A nova fase da exploração espacial começou com um marco importante: a missão Artemis II. A bordo da espaçonave Orion, quatro astronautas — Reid Wiseman, Victor Glover, Christina Koch e Jeremy Hansen — iniciaram uma jornada ao redor da Lua com um objetivo claro: preparar o caminho para o retorno definitivo dos humanos ao solo lunar e, no futuro, até Marte.
Durante o trajeto, um detalhe inesperado acabou roubando a atenção do público. As imagens da Terra capturadas pela tripulação rapidamente se espalharam pelas redes sociais — e, em vez de apenas encantar, provocaram um intenso debate.

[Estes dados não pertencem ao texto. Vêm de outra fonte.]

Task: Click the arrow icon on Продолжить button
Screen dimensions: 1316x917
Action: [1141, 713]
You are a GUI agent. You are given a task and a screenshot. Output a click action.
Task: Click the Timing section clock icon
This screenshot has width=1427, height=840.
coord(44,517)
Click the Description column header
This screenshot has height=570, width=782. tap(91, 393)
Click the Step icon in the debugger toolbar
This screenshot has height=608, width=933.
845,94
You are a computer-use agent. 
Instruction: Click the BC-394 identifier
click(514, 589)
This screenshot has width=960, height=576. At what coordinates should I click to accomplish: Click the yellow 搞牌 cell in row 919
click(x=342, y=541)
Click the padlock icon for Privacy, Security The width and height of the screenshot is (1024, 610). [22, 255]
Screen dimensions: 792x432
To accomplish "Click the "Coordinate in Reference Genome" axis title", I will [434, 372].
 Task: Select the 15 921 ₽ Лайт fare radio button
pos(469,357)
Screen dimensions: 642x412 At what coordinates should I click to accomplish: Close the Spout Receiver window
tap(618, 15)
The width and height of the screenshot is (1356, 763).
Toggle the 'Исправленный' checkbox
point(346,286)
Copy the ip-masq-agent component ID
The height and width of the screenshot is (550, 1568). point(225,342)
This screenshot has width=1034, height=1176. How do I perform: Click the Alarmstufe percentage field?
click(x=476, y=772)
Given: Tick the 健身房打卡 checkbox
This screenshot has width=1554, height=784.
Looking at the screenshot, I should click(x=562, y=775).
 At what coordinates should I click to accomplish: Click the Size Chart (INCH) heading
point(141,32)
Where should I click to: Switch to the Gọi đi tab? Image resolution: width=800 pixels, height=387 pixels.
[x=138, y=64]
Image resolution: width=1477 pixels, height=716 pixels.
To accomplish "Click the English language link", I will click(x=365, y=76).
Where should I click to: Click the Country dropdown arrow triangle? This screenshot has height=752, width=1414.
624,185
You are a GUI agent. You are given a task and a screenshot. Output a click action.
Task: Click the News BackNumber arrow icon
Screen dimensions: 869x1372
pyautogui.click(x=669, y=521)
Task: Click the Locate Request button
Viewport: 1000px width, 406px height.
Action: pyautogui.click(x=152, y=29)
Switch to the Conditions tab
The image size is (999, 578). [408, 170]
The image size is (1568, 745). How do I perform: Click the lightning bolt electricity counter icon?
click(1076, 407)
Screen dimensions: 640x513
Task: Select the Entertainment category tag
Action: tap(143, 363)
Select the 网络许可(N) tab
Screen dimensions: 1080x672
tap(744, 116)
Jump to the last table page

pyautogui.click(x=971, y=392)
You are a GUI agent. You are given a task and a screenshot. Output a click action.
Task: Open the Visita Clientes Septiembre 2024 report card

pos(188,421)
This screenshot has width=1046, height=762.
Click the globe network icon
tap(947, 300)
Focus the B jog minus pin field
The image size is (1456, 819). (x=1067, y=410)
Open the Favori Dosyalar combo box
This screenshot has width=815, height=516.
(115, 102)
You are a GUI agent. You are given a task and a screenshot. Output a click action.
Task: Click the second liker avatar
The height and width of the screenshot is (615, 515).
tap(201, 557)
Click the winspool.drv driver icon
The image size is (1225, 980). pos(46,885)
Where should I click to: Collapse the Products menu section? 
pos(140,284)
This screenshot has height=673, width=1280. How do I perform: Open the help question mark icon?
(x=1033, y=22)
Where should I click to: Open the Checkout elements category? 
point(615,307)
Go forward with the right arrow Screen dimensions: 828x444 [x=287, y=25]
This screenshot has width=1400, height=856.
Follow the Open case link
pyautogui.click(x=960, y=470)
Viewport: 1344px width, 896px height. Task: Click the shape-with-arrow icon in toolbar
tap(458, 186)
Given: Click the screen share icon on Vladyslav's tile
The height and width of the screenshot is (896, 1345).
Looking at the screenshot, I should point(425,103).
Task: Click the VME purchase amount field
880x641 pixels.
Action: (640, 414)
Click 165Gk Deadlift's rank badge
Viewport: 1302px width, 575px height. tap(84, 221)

A comparação com o passado foi inevitável. Muitos internautas colocaram lado a lado as novas fotos com a icônica imagem registrada na missão Apollo 17, conhecida como “Blue Marble”. A diferença visual chamou atenção imediatamente: enquanto a foto de 1972 parece vibrante, com cores fortes e contraste marcante, a versão atual aparenta ser mais suave e menos intensa.
A tripulação da Artemis II capturou imagens impressionantes da Terra, descritas como “espetaculares” pela NASA.
Isso levantou uma série de questionamentos. Teria a Terra mudado tanto assim? Estaria o planeta perdendo suas cores? Ou a tecnologia atual estaria, de alguma forma, entregando imagens “piores” do que as de décadas atrás?
Apesar das especulações, a explicação é bem mais técnica do que parece. Na época das missões Apollo, as fotos eram feitas com câmeras de filme, que naturalmente intensificam cores e contrastes, criando imagens mais dramáticas.
Já hoje, os equipamentos digitais utilizados pela tripulação — incluindo câmeras profissionais e até smartphones — são calibrados para capturar a luz de forma mais fiel à realidade, o que pode resultar em imagens aparentemente mais “apagadas” à primeira vista.
Outro fator decisivo é a iluminação. A nova imagem foi registrada quando parte da Terra estava no lado noturno, iluminada principalmente pela luz refletida da Lua, e não diretamente pelo Sol. Isso exige ajustes digitais para tornar a imagem visível, o que reduz o contraste e altera a percepção das cores.
Mesmo assim, essas fotos modernas revelam detalhes que antes eram impossíveis de registrar, como luzes urbanas e fenômenos atmosféricos com muito mais precisão. Ou seja, apesar de parecerem menos impactantes visualmente para alguns, elas carregam uma quantidade muito maior de informação.
Dentro da cápsula, a experiência continua sendo impressionante. Os astronautas descrevem a visão da Terra como algo difícil de traduzir em palavras — um planeta inteiro visível, sem fronteiras, flutuando no vazio. Um lembrete poderoso de que, apesar das diferenças aqui embaixo, todos compartilham o mesmo lar.
Enquanto isso, a missão segue seu curso, testando sistemas, coletando dados e registrando cada momento. Mais do que revisitar a Lua, essa jornada marca o início de uma nova era — onde olhar para a Terra de longe continua sendo uma das experiências mais impactantes já vividas pela humanidade.